January 13, 2025

How Do I Know When it’s Time for a Will?

There is no right answer as to when you should meet with an estate planning attorney to get your affairs in order. Every person’s career, family, and assets are different, making each person’s estate plan uniquely tailored for them. 

What is a Last Will and Testament?

A Last Will and Testament is the formal name for what we commonly know as a “will”. A will is a legal document that describes how your assets and property are to be distributed after you die. A will can also assign guardians for any children and/or pets you have.1 Any person in the state of Ohio can make a will as long as they are at least 18, of sound mind and memory, and do so willingly.2  Upon your death, your will gets admitted to the probate court in the county you lived in at your death and gets “probated”. This is a fancy way of saying that your assets get distributed to the right people (either the beneficiaries named in your will or your next of kin under Ohio law). 

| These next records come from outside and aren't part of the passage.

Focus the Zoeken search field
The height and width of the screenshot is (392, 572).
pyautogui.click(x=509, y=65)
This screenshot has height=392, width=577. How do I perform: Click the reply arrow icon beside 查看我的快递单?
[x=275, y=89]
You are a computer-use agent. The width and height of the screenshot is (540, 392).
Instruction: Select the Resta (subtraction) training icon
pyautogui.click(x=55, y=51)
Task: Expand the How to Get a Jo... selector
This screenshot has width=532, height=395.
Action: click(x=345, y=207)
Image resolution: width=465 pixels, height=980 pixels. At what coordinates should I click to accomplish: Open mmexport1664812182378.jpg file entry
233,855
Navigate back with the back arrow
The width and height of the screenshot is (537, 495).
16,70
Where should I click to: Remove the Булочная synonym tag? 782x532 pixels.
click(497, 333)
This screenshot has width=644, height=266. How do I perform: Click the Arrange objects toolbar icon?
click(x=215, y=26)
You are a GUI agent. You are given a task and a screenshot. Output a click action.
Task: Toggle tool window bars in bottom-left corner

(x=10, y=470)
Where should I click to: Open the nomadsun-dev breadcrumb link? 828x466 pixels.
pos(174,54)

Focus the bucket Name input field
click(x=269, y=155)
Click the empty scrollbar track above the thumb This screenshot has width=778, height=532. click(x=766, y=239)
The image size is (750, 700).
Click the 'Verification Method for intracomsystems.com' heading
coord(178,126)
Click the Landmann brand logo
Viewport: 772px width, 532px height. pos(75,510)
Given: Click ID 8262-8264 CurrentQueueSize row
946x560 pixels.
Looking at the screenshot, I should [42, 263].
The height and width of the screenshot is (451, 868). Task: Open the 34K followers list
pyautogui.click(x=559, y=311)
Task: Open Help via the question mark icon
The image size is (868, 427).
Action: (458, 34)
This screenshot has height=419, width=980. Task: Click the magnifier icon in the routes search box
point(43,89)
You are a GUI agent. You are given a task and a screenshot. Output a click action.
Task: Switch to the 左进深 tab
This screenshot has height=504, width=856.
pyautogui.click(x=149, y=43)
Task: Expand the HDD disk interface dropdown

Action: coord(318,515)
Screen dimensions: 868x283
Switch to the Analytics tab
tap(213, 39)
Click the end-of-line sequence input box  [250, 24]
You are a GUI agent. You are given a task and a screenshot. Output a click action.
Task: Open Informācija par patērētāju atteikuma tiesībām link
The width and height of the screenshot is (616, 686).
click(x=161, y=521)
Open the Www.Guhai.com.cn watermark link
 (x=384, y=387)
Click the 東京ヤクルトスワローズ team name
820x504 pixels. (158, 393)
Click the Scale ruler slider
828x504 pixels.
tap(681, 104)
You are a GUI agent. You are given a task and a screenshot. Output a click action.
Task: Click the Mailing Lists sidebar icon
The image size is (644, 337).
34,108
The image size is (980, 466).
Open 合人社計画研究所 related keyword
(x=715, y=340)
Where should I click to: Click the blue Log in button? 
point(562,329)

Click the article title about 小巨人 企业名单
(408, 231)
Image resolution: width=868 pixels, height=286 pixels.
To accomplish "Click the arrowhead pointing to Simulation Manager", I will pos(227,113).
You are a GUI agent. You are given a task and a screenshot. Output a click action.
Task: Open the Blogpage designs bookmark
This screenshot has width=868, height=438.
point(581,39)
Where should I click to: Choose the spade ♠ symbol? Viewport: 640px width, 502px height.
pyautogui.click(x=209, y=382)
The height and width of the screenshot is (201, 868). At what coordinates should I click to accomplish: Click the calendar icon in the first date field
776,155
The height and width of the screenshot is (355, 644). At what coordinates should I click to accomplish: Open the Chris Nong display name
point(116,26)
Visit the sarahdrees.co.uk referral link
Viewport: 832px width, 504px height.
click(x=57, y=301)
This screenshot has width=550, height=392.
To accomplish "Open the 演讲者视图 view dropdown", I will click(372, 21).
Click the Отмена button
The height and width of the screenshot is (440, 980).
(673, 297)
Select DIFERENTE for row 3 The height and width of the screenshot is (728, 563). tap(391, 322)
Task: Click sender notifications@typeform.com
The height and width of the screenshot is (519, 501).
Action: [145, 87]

How Do I Know That I Need a Will?

Easy: Everyone over the age of 18 most likely does. 

  1. If you don’t decide who gets your assets, the law will. 

No matter your age, health, family status, or wealth, having a will ensures that upon your death, your assets will go to the people you want them to. Without a will, the Ohio statute of descent and distribution will decide the fate of your assets. The probate court will order that your assets are distributed to your descendants at law. This could be a problem if your family, like most every other family on earth, has complicated and/or strained relationships.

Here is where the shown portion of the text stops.